STOCKHOLM (TIP): Bob Dylan, regarded as the voice of a generation for his influential songs from the 1960s onwards, has won the Nobel Prize for Literature in a surprise decision that gave a singer-songwriter one of the world’s most prestigious cultural awards. His songs such as “Blowin’ in the Wind”, “Masters of War”, “A Hard Rain’s a-Gonna Fall”, “The Times They Are a-Changin”, “Subterranean Homesick Blues” and “Like a Rolling Stone” captured a spirit of rebellion, dissent and independence.
“Dylan has the status of an icon. His influence on contemporary music is profound,” the Swedish Academy said on Thursday, when it awarded the 8 million Swedish crown ($930,000) prize.
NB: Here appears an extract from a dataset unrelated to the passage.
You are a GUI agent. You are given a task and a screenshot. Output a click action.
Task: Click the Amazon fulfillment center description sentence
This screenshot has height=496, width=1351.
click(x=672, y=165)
Dylan was born Robert Allen Zimmerman in 1941 and began his musical career in 1959, playing in coffee houses in Minnesota.
More than 50 years on, Dylan is still writing songs and is often on tour.
“He is probably the greatest living poet,” Swedish Academy Member Per Wastberg said.
Sara Danius, Permanent Secretary of the Nobel Academy, told a news conference there was “great unity” in the panel’s decision to give Dylan the prize.
The literature award caps the 2016 Nobel season, following more than a week of announcements for the prizes for medicine, physics, chemistry, economics and peace, with the latter going to Colombia’s President Juan Manuel Santos for his efforts to end a half-century war with the FARC rebels.
The 2016 laureates will receive their awards — a gold medal and a diploma — at a formal ceremony in Stockholm as tradition dictates on December 10, the anniversary of the death of prize creator Alfred Nobel.
A separate ceremony is held in Oslo for the peace prize laureate on the same day, as the Norwegian Nobel Committee grants that award.
The prize is named after dynamite inventor Alfred Nobel and has been awarded since 1901 for achievements in science, literature and peace in accordance with his will.